» Supplied material:

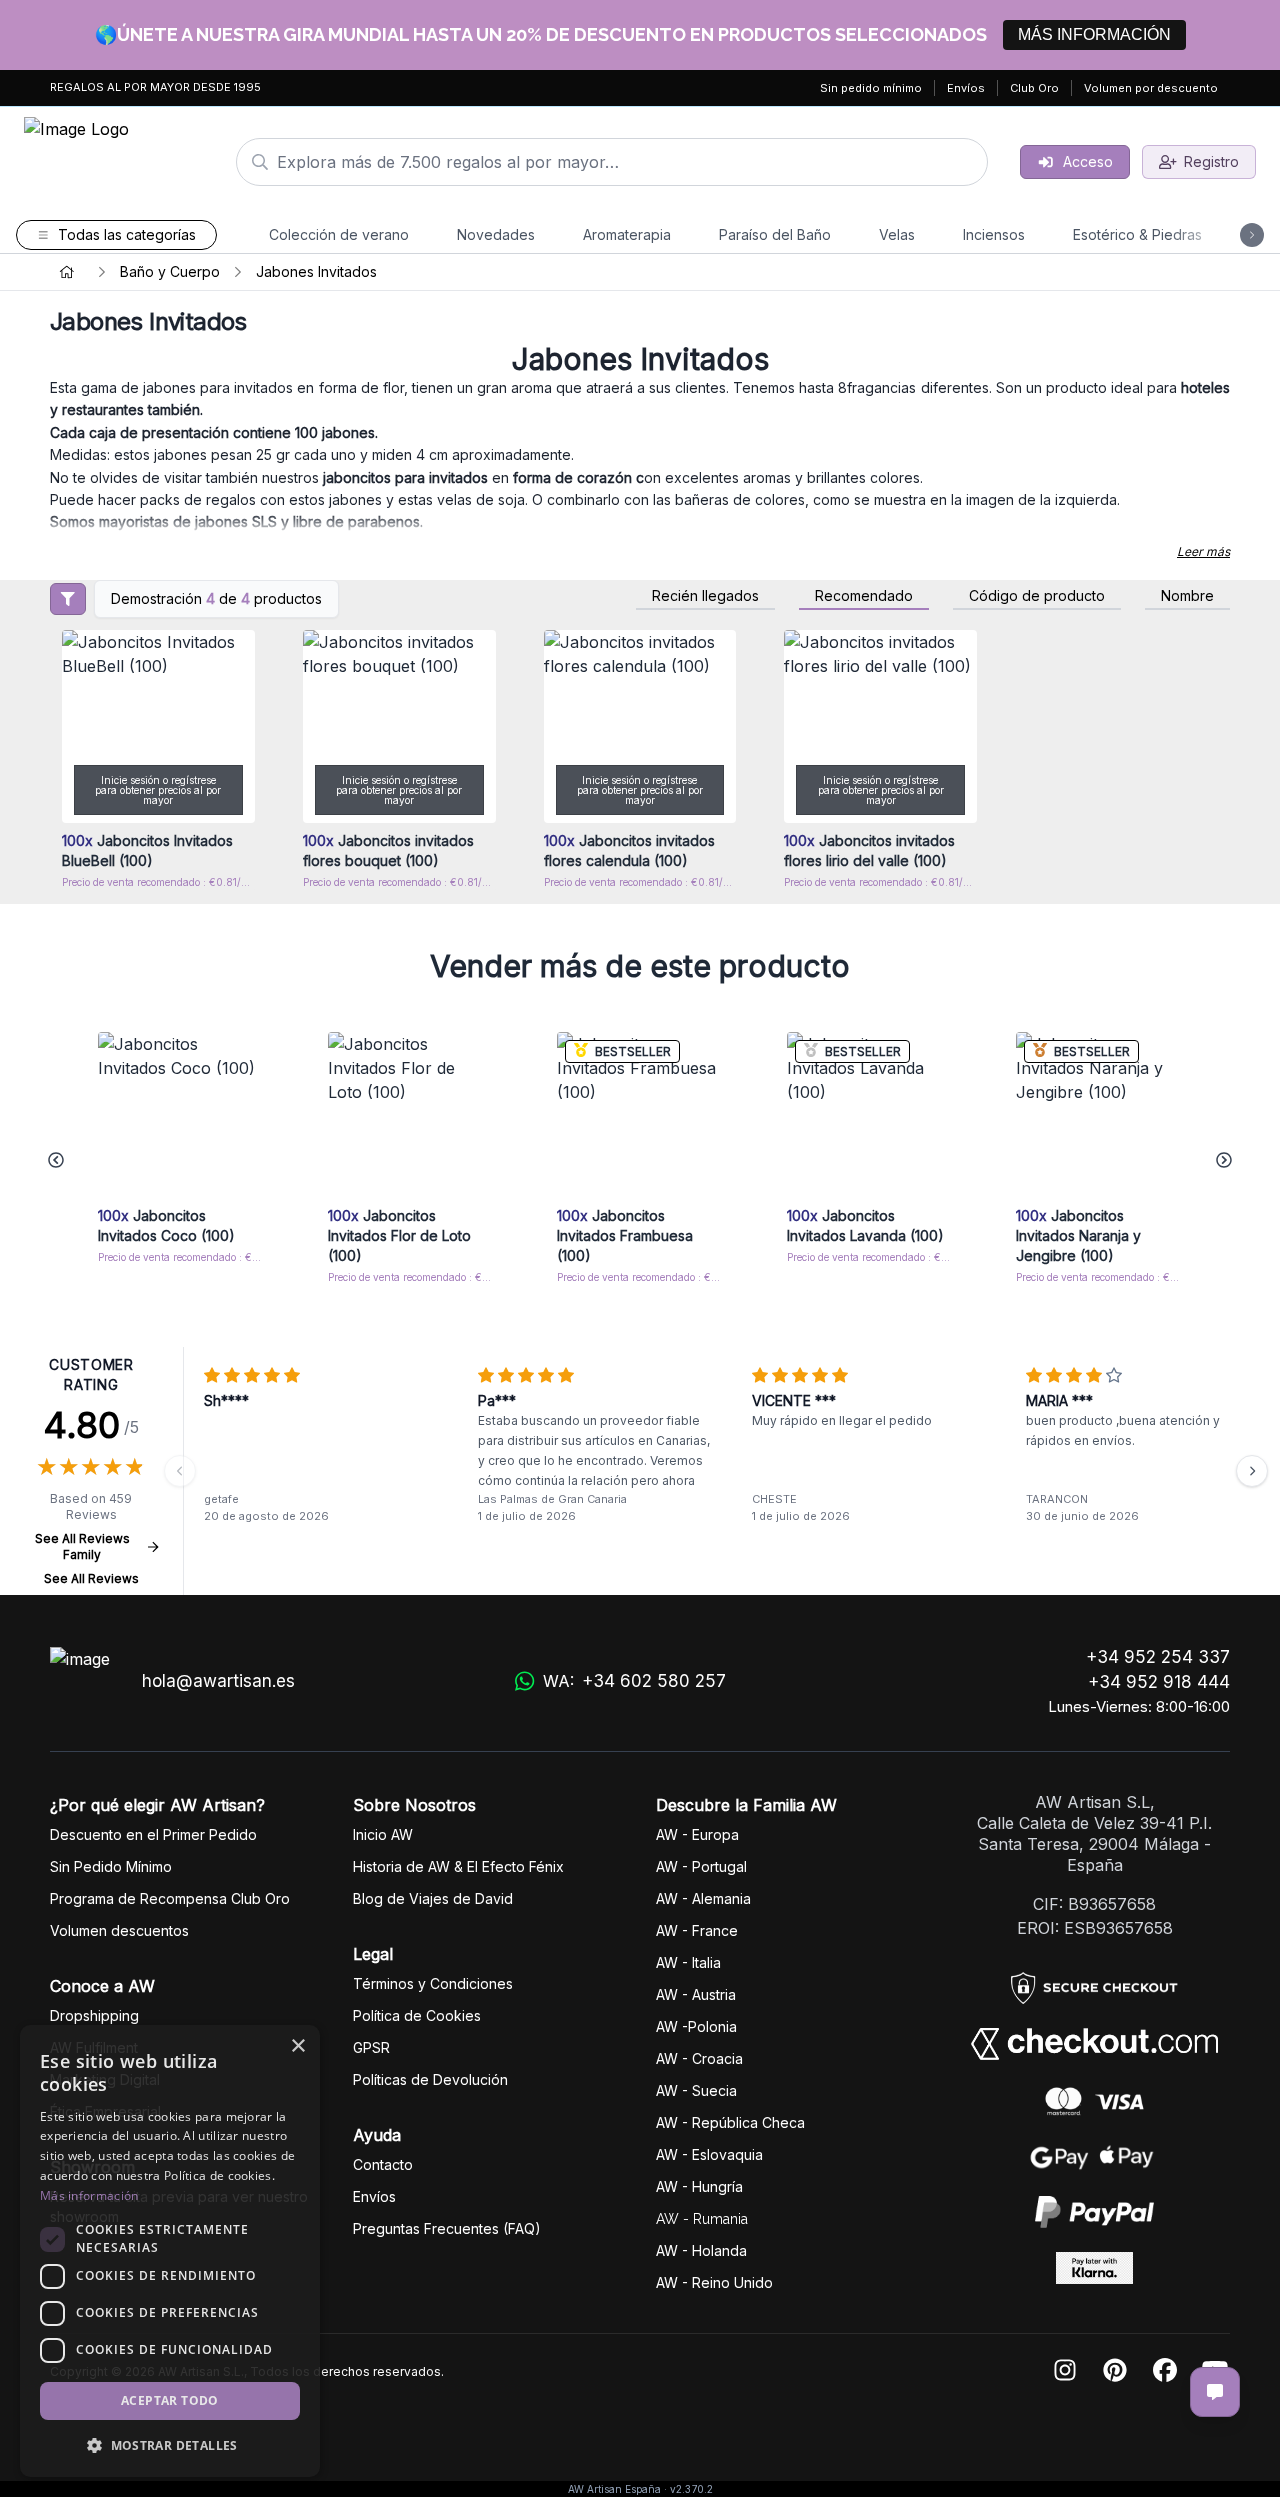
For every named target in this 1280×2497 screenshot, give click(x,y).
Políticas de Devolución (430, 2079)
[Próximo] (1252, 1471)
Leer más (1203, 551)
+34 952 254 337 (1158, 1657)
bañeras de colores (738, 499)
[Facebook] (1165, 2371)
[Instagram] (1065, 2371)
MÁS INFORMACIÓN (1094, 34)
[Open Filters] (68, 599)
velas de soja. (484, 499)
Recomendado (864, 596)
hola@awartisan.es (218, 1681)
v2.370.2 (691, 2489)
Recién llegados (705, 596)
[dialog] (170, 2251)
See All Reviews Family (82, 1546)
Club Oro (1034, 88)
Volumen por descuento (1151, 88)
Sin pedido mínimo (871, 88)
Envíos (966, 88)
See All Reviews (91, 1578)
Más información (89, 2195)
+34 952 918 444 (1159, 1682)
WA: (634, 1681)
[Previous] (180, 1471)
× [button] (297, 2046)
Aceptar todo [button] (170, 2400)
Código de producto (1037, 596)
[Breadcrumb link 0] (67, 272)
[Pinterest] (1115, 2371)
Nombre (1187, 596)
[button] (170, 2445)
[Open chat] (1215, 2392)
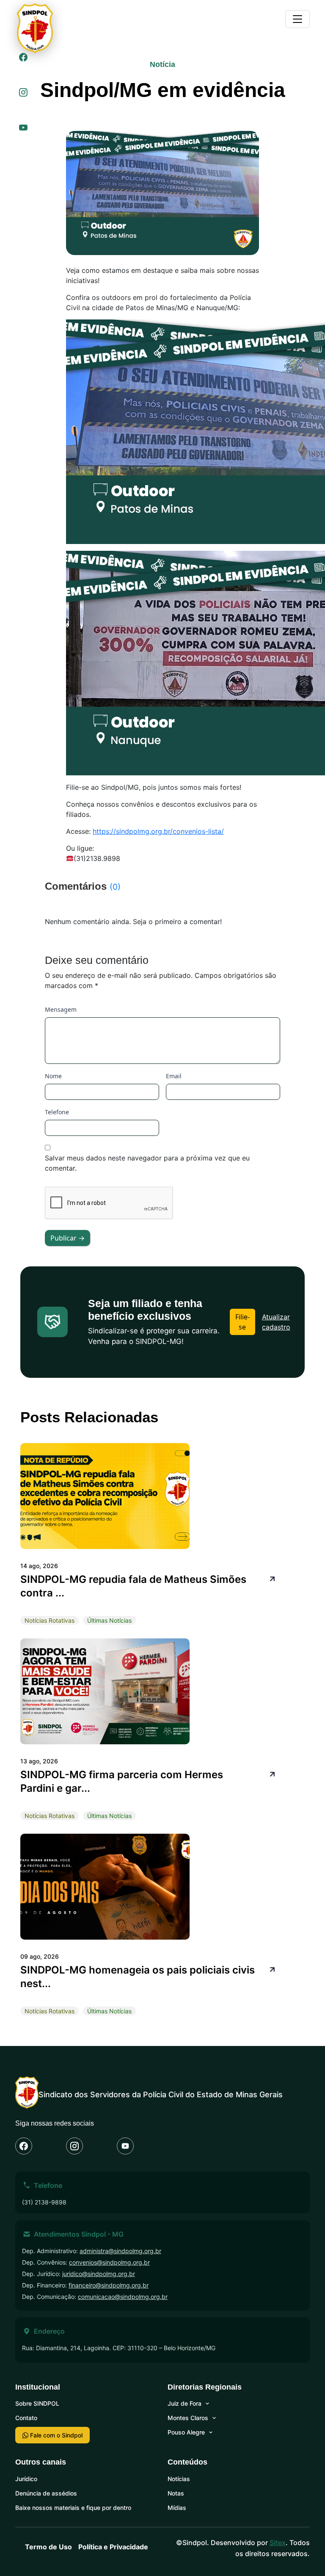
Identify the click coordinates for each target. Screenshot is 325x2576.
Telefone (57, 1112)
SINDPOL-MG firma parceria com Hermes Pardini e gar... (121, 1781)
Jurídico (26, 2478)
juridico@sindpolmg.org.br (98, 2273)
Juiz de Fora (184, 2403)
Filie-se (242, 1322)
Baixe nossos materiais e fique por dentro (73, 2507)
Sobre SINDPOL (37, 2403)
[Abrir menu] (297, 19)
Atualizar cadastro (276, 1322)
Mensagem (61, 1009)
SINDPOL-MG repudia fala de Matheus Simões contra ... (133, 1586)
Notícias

» Instructions to follow:
Extract, word for word, each line from the top of the data down to and including the line with "[button] (170, 2445)"; skip the pictures.

» Output of the task:
For every named target in this 1280×2497 screenshot, give click(x,y).
Políticas de Devolución (430, 2079)
[Próximo] (1252, 1471)
Leer más (1203, 551)
+34 952 254 337 (1158, 1657)
bañeras de colores (738, 499)
[Facebook] (1165, 2371)
[Instagram] (1065, 2371)
MÁS INFORMACIÓN (1094, 34)
[Open Filters] (68, 599)
velas de soja. (484, 499)
Recomendado (864, 596)
hola@awartisan.es (218, 1681)
v2.370.2 (691, 2489)
Recién llegados (705, 596)
[dialog] (170, 2251)
See All Reviews Family (82, 1546)
Club Oro (1034, 88)
Volumen por descuento (1151, 88)
Sin pedido mínimo (871, 88)
Envíos (966, 88)
See All Reviews (91, 1578)
Más información (89, 2195)
+34 952 918 444 (1159, 1682)
WA: (634, 1681)
[Previous] (180, 1471)
× [button] (297, 2046)
Aceptar todo [button] (170, 2400)
Código de producto (1037, 596)
[Breadcrumb link 0] (67, 272)
[Pinterest] (1115, 2371)
Nombre (1187, 596)
[button] (170, 2445)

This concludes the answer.